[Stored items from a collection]
----

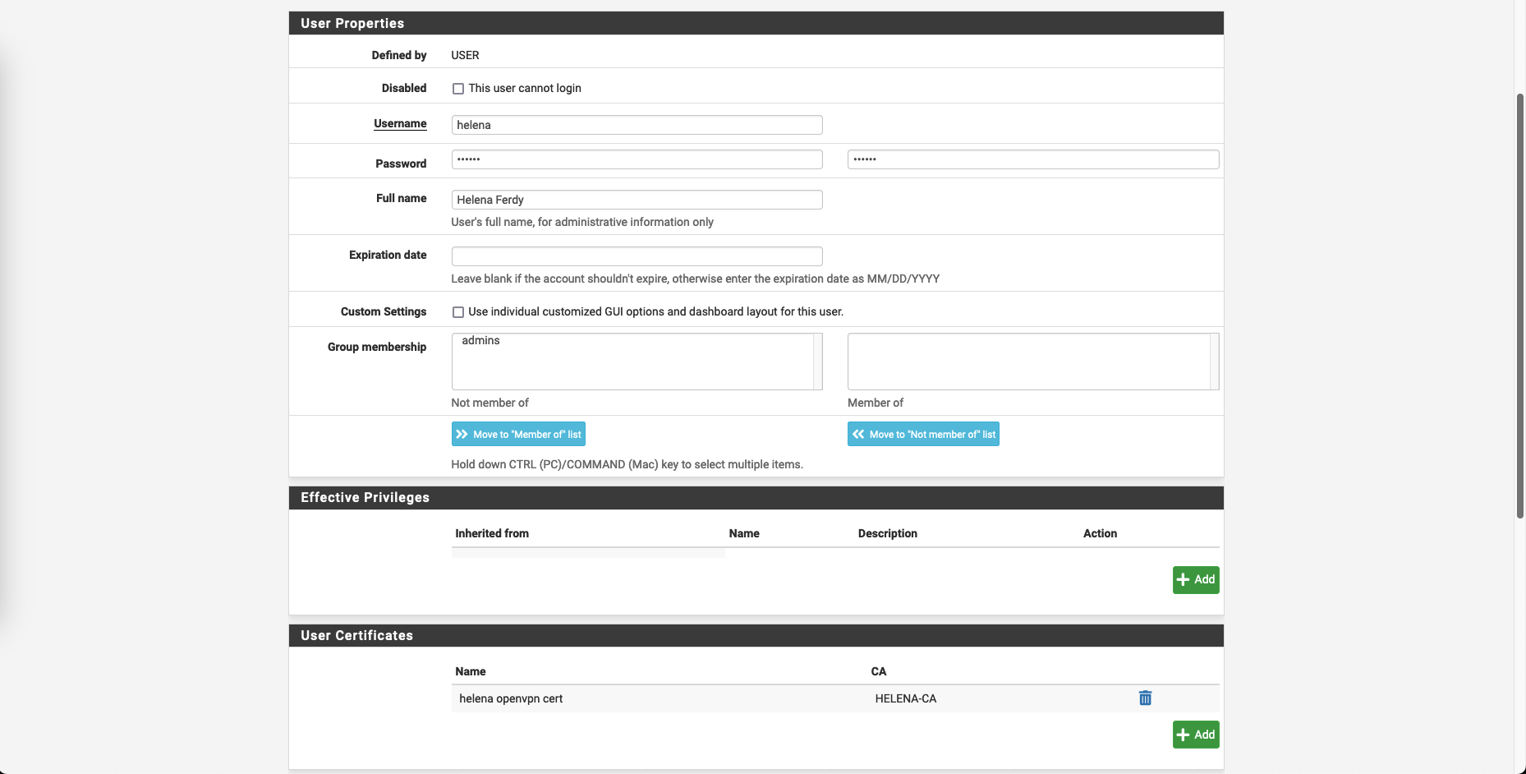Click the Full name field

(x=637, y=200)
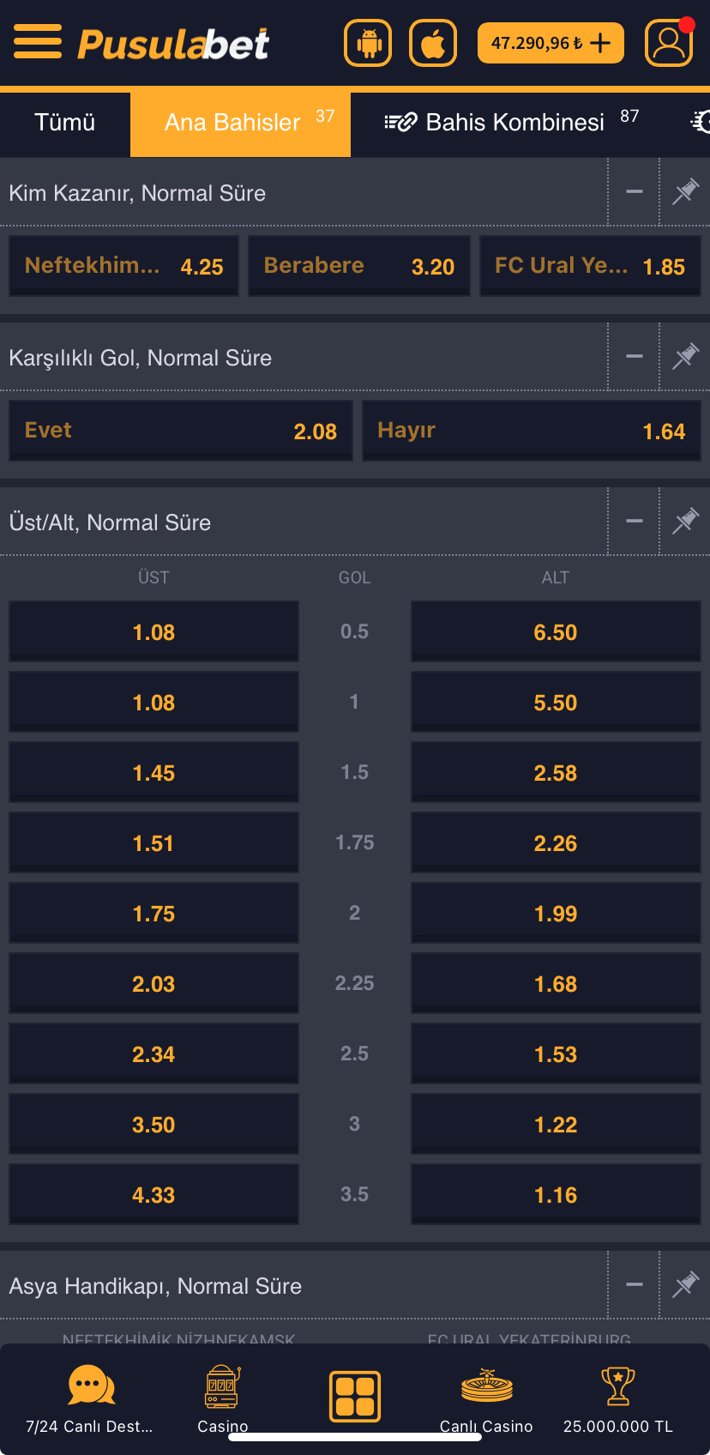Switch to the Tümü tab
The height and width of the screenshot is (1455, 710).
point(63,123)
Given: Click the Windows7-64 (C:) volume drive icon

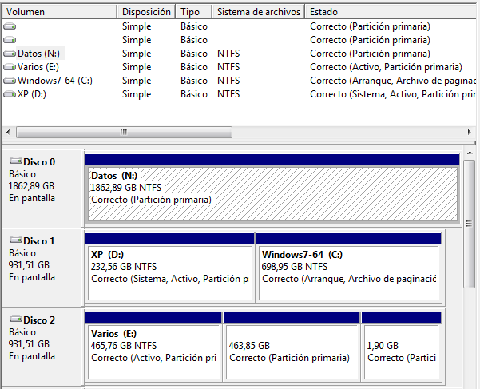Looking at the screenshot, I should [10, 81].
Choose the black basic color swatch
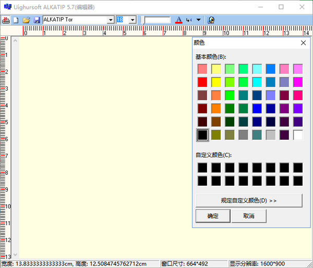The width and height of the screenshot is (313, 268). coord(202,135)
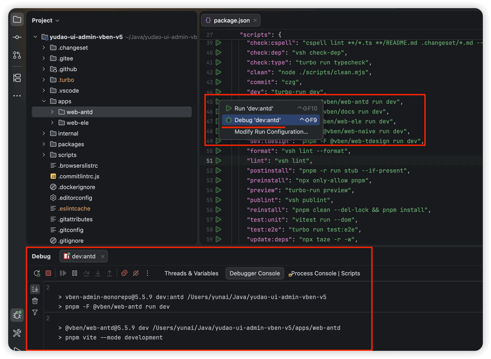Image resolution: width=491 pixels, height=359 pixels.
Task: Open the Commit tool window
Action: tap(17, 37)
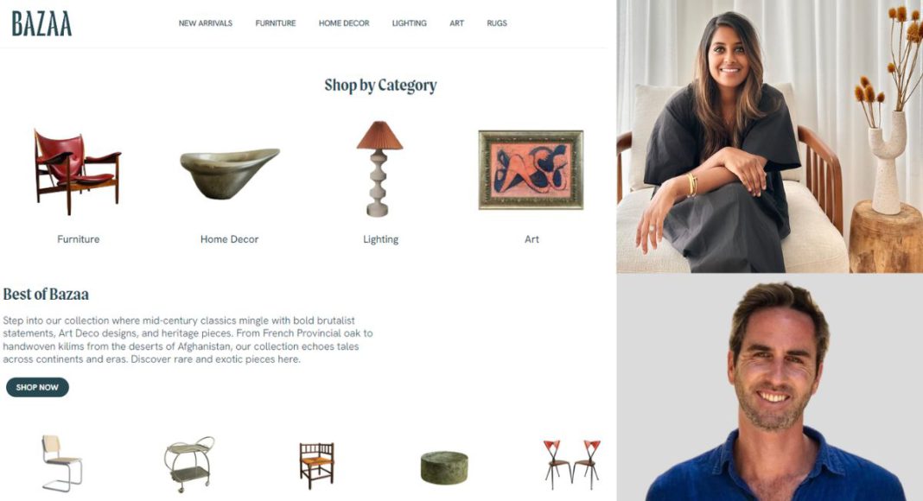Open the Art navigation item

pos(457,23)
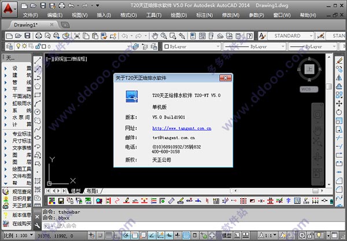Click the ViewCube top face
Screen dimensions: 347x241
(309, 69)
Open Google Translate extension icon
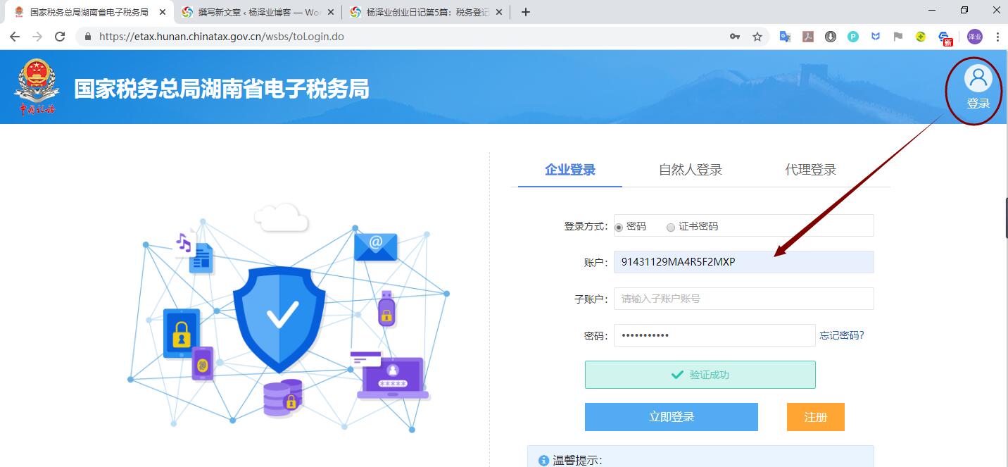Screen dimensions: 1008x467 pyautogui.click(x=786, y=37)
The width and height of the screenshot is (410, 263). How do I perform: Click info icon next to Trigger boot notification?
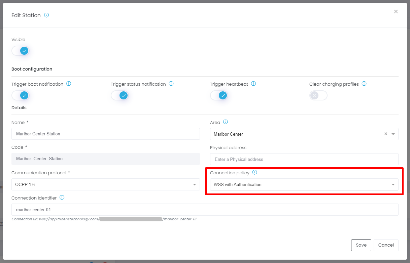coord(69,84)
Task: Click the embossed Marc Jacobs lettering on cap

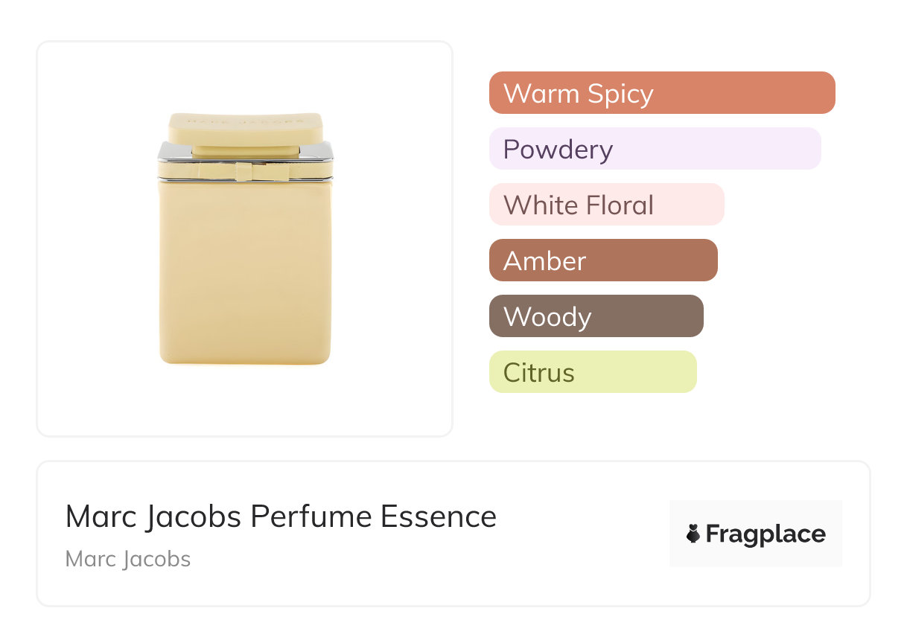Action: pyautogui.click(x=245, y=121)
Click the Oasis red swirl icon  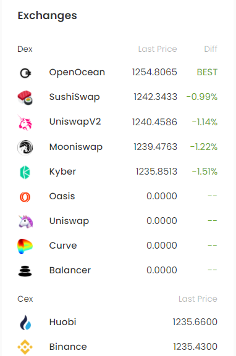pos(25,197)
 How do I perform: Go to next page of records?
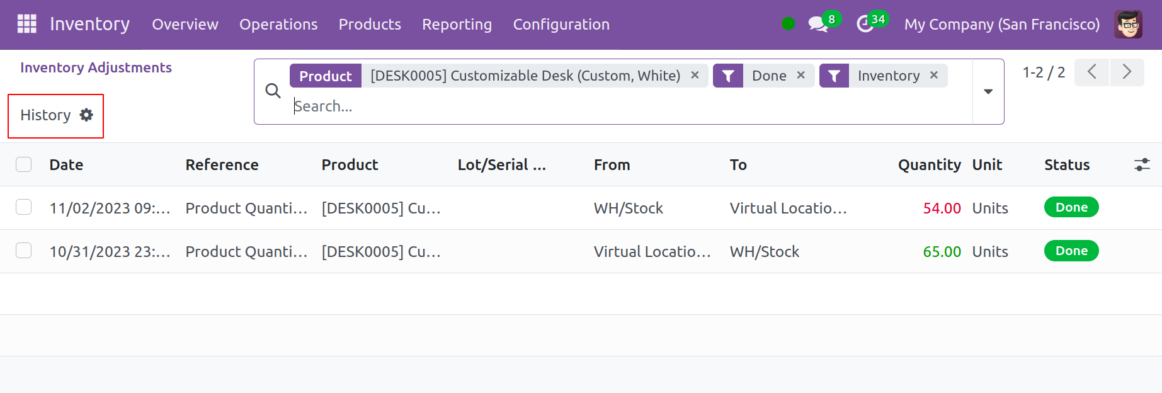1127,72
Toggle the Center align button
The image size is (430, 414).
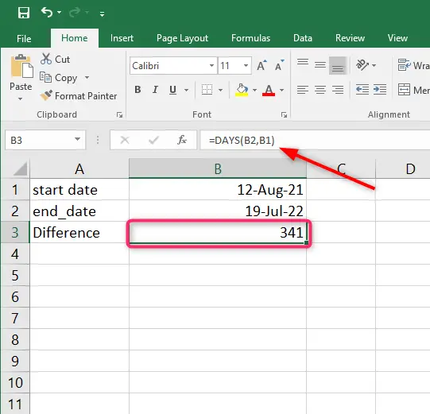pyautogui.click(x=320, y=90)
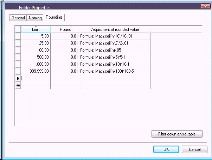Click the Filter down entire table button
The width and height of the screenshot is (212, 160).
coord(177,134)
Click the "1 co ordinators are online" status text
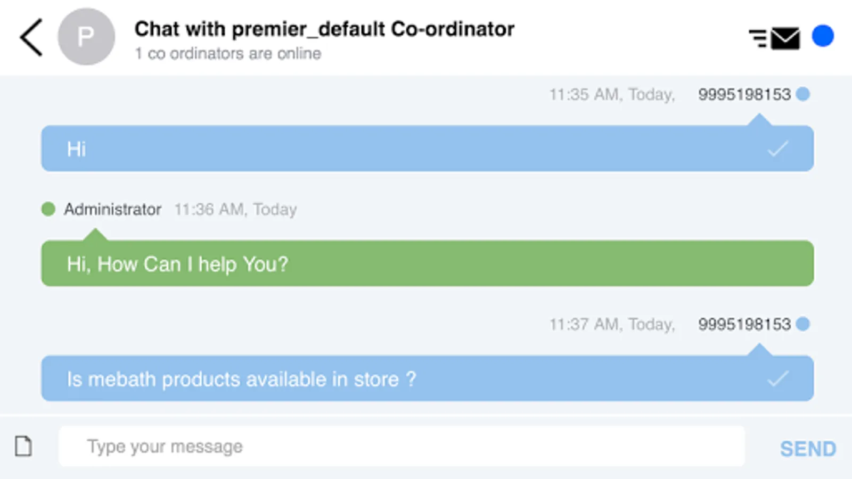852x479 pixels. click(x=228, y=54)
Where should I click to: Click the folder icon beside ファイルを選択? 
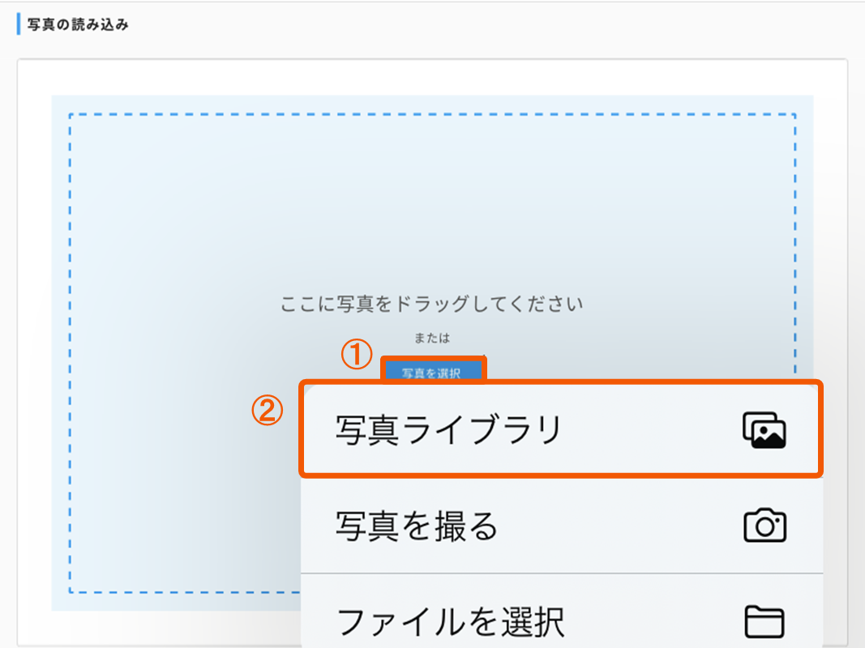click(764, 622)
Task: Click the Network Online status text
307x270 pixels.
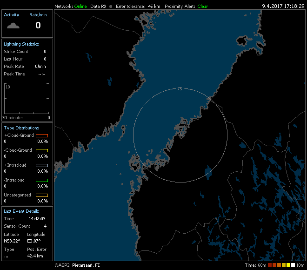Action: pyautogui.click(x=80, y=7)
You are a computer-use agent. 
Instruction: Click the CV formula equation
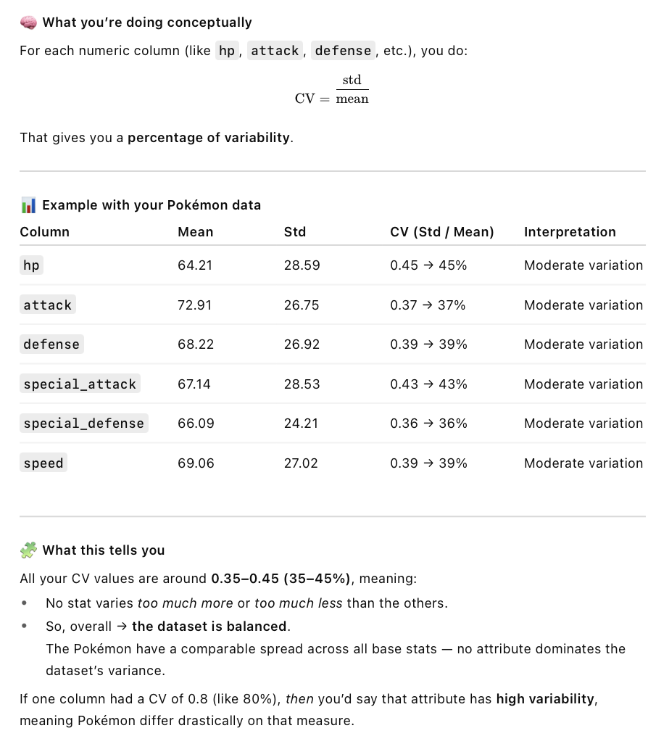tap(331, 90)
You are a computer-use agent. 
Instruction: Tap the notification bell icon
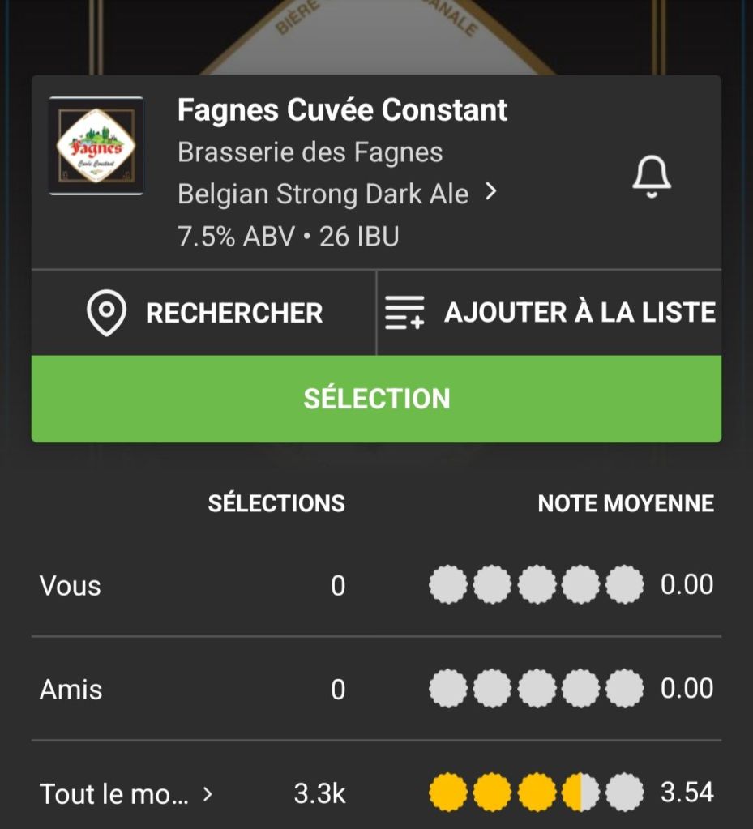pyautogui.click(x=652, y=177)
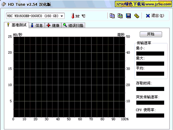Switch to the 信息 tab
This screenshot has width=173, height=130.
click(x=37, y=25)
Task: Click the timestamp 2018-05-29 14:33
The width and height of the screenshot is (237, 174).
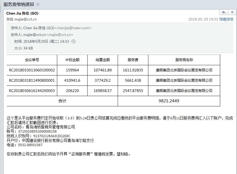Action: tap(203, 19)
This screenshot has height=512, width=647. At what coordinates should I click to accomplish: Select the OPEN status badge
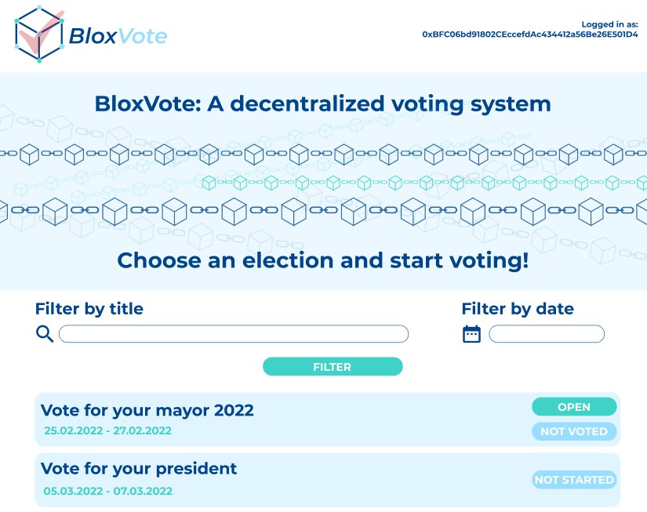tap(574, 407)

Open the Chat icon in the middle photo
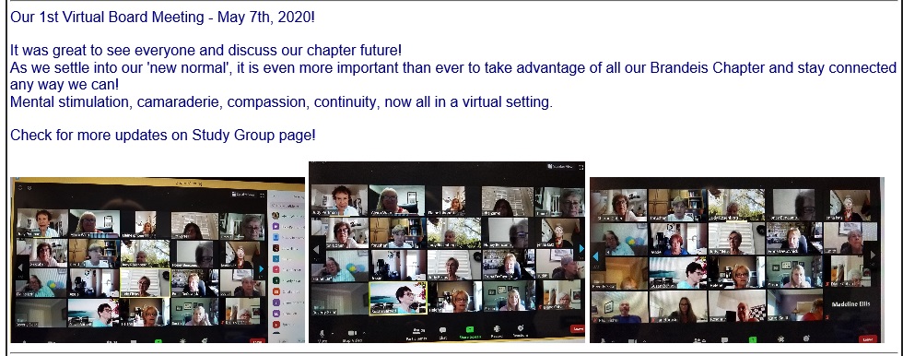tap(443, 330)
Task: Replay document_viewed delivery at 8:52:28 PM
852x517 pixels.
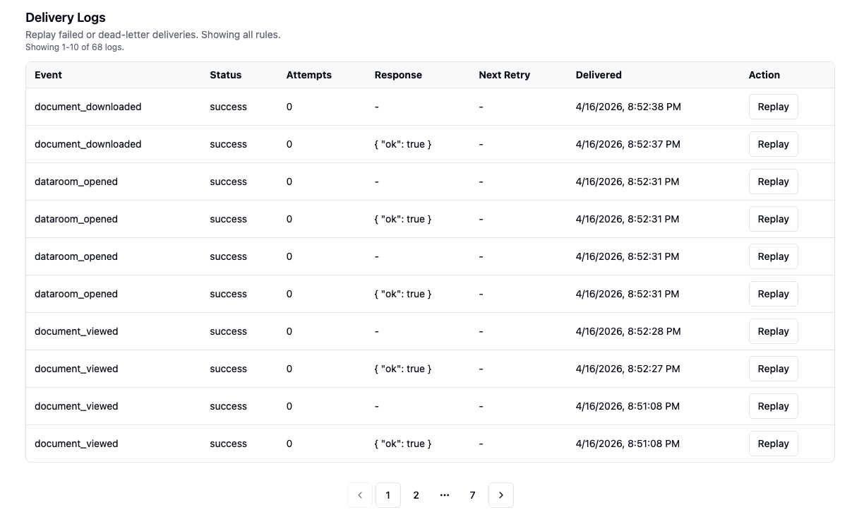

----

◆ Exercise: If the records contain pictures, skip them, and transcribe exactly every line from the one with "Open the Chat icon in the middle photo" through the last line.

◆ Exercise solution:
Open the Chat icon in the middle photo
tap(443, 330)
Task: Replay document_viewed delivery at 8:52:28 PM
852x517 pixels.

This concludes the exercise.